DOCUMENT EXTRACT:
>>>
Sunday, 30 September 2012

Scotch Bonnet Chilli - a late addition

Last weekend I went to my local Garden Centre to buy some bulbs, but you know how it is, I didn't buy just bulbs... For instance I got an "End of Season Clearance" Scotch Bonnet chilli plant for just 50p. It looked a good healthy plant and it had three fruits on it as well as several flowers. A bargain too good to miss, I thought...

I reckon that if I keep this plant indoors when the weather turns cold I should be able to persuade its fruit to ripen. The plant itself is not very big (maybe 15" tall) and will easily fit on a windowsill.

Meanwhile, my other chillis are producing lots of ripe fruit now. I had a clear-out of the freezer today and replaced last year's remaining chillis with some from this year. Rather than just throw them away, I used the old ones to make another batch of chilli oil.

Here are the ones I have just harvested, posing...

These green chillis were harvested last week, and they are now in the freezer. We like to have some red ones and some green ones, to give greater flexibility in the kitchen.
<<<
INFORMATION SHOWN:
>>>
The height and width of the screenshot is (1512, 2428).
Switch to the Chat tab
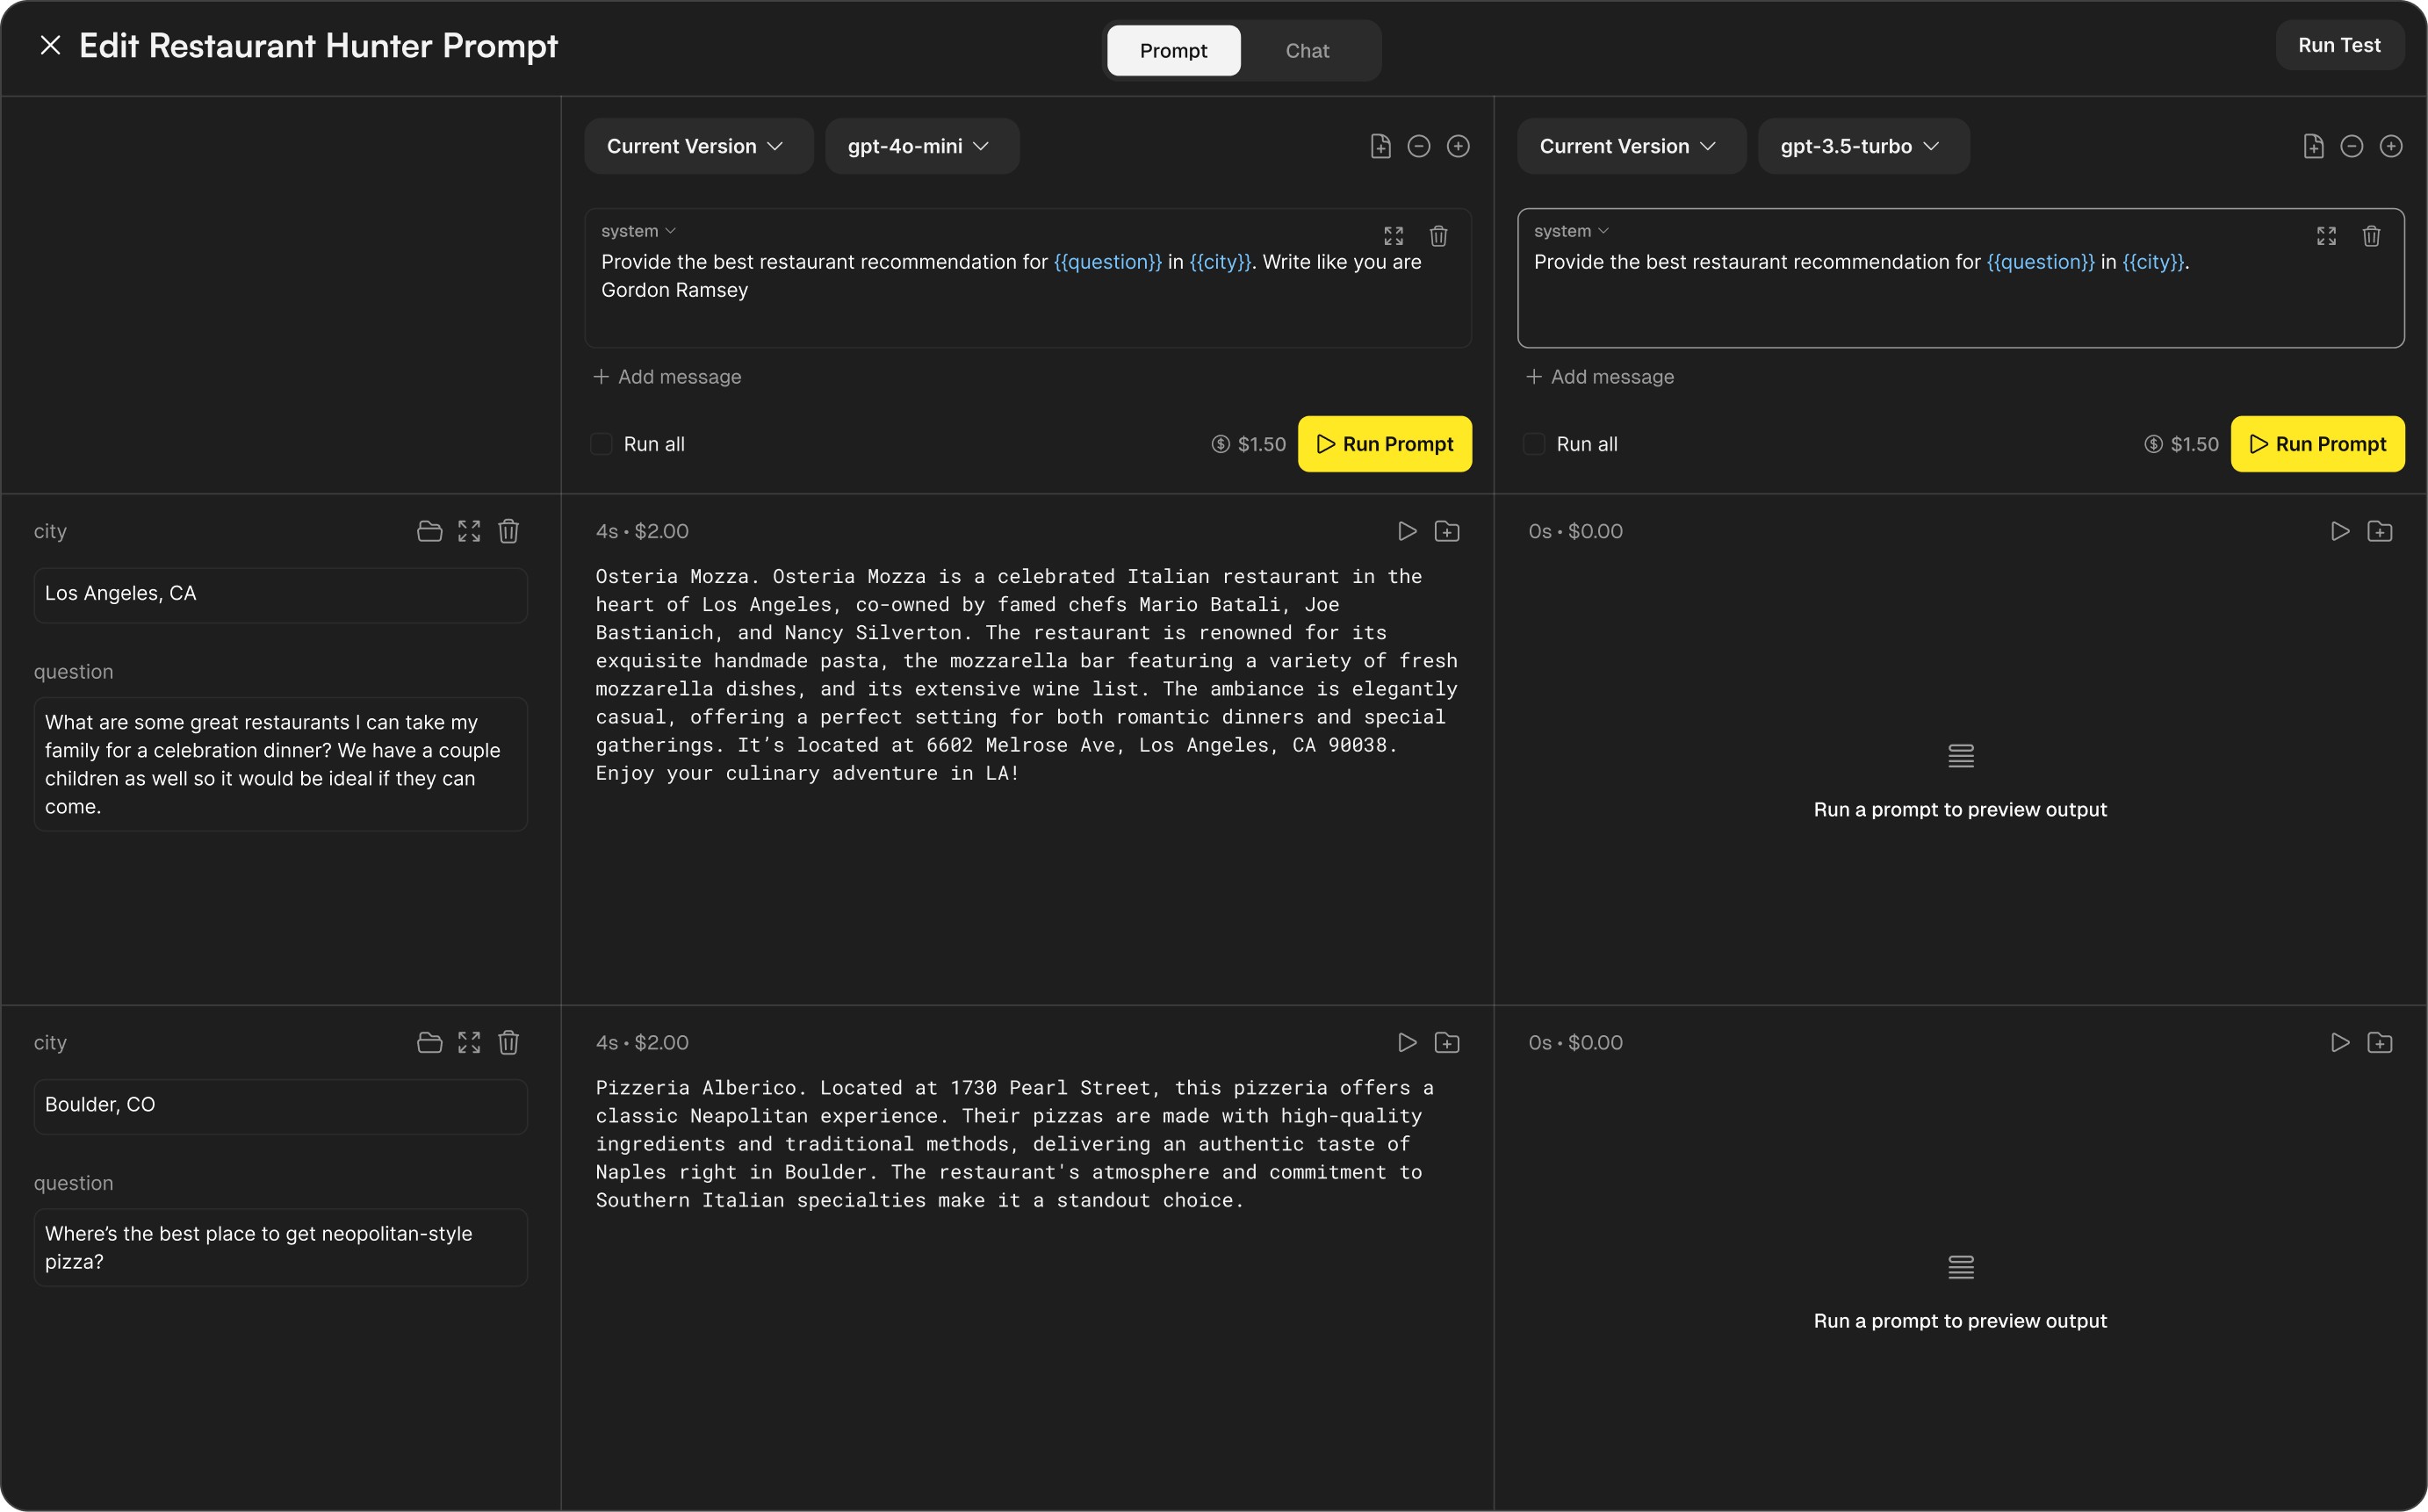(1306, 50)
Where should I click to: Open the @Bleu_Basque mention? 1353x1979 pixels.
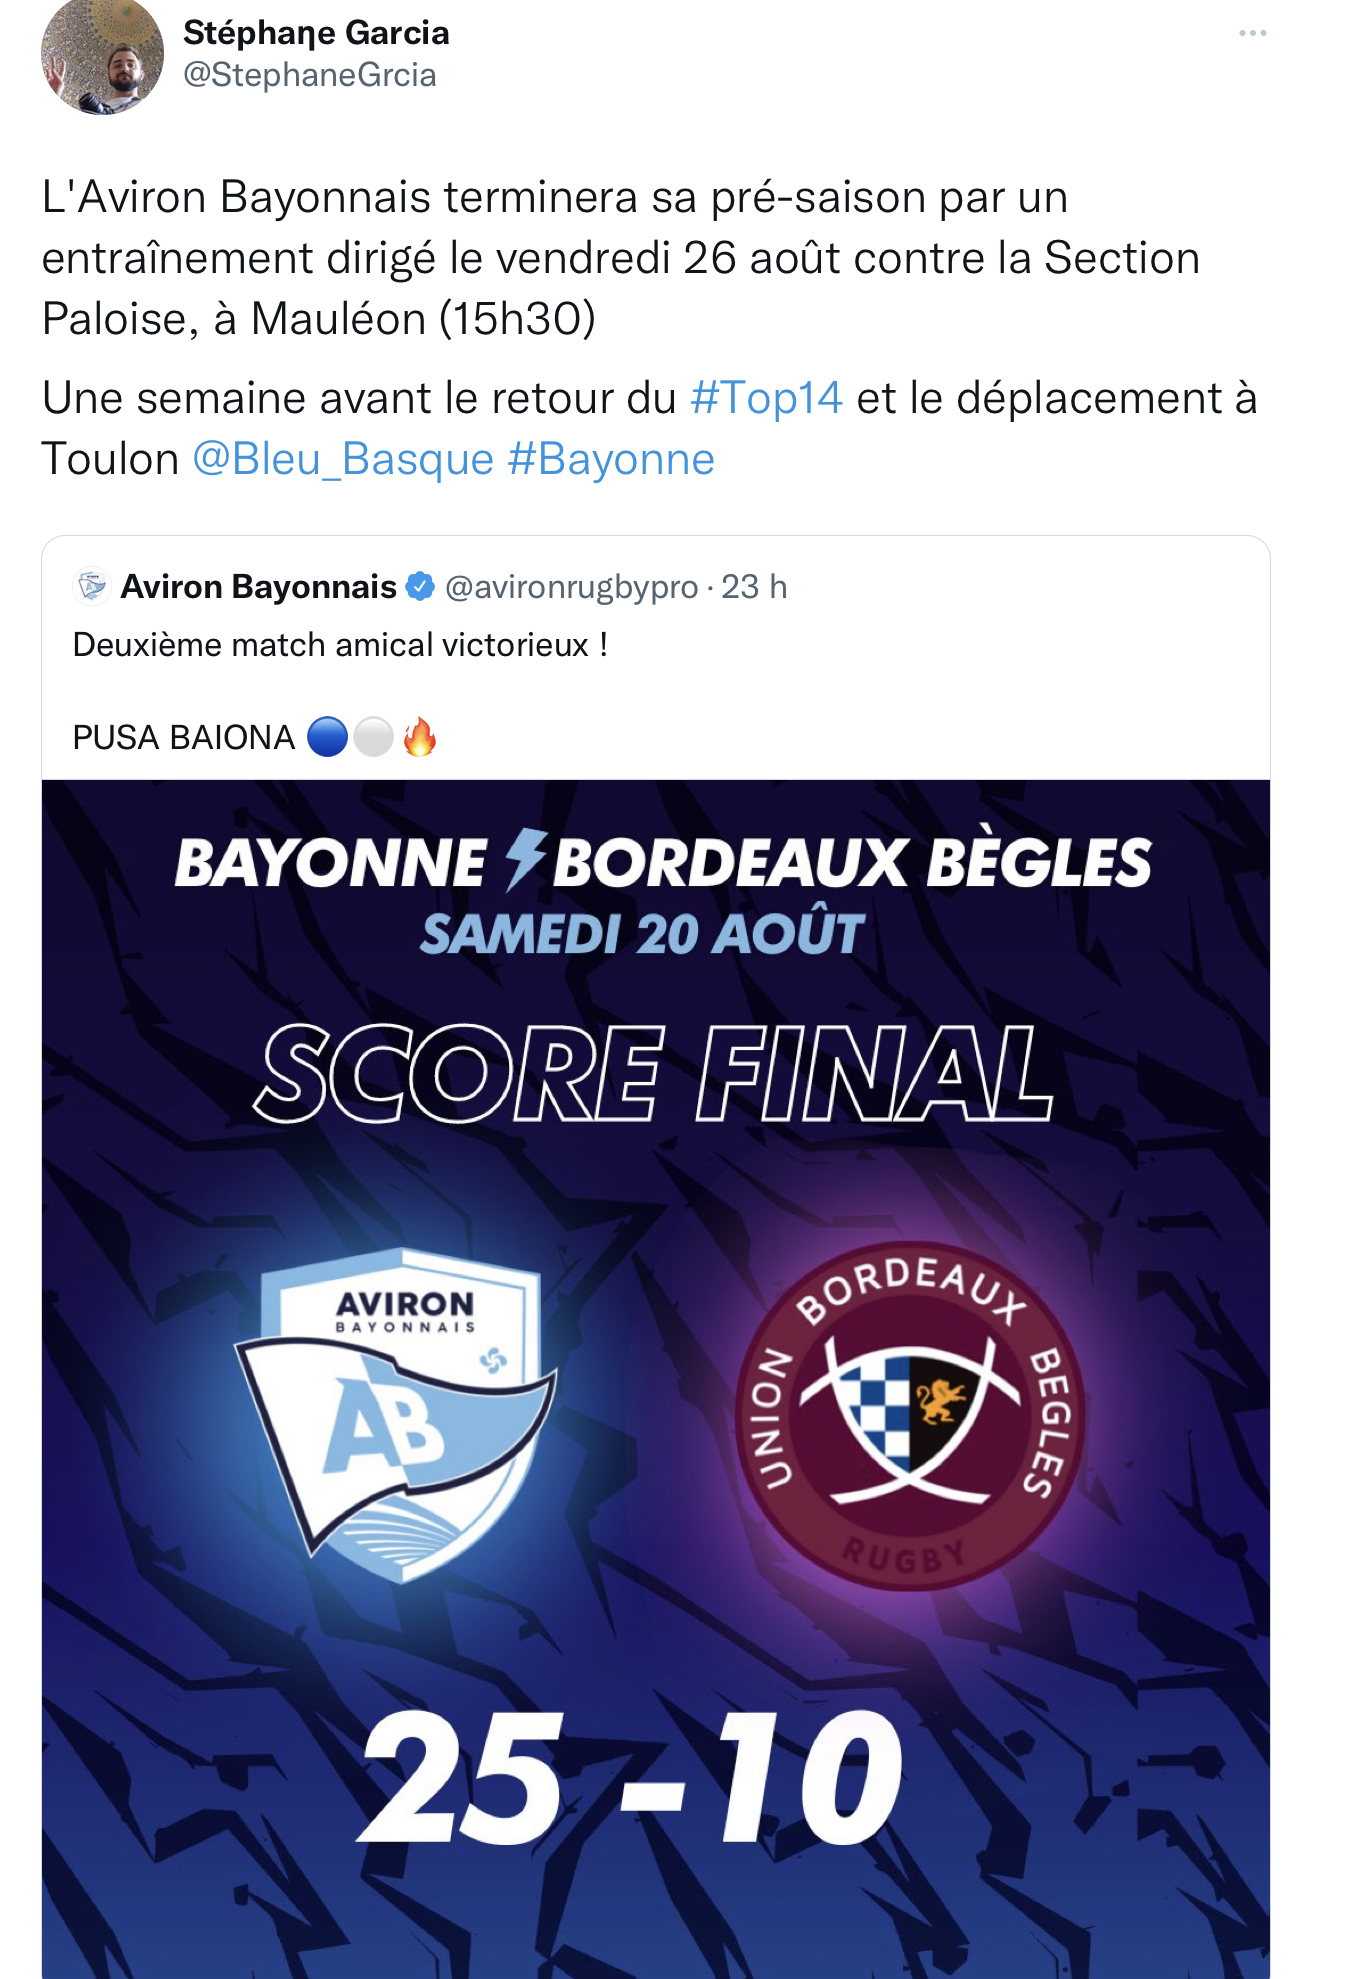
<<<
PROBLEMS AND TASKS:
1. In the chilli blog post, rewrite the paragraph that begins "Meanwhile, my other chillis" as a short bulleted list that keeps its main facts.
2. Answer these questions from the chilli blog post, one line each:
(a) How much did the Scotch Bonnet chilli plant cost?
(b) About how tall is that plant?
(c) Where are the green chillis that were harvested last week now?

ANSWERS PER TASK:
1.
- The other chilli plants are now producing lots of ripe fruit.
- The freezer was cleared out today, and last year's remaining chillis were replaced with some from this year.
- Instead of being thrown away, the old chillis were used to make another batch of chilli oil.

2.
(a) 50p
(b) Maybe 15"
(c) In the freezer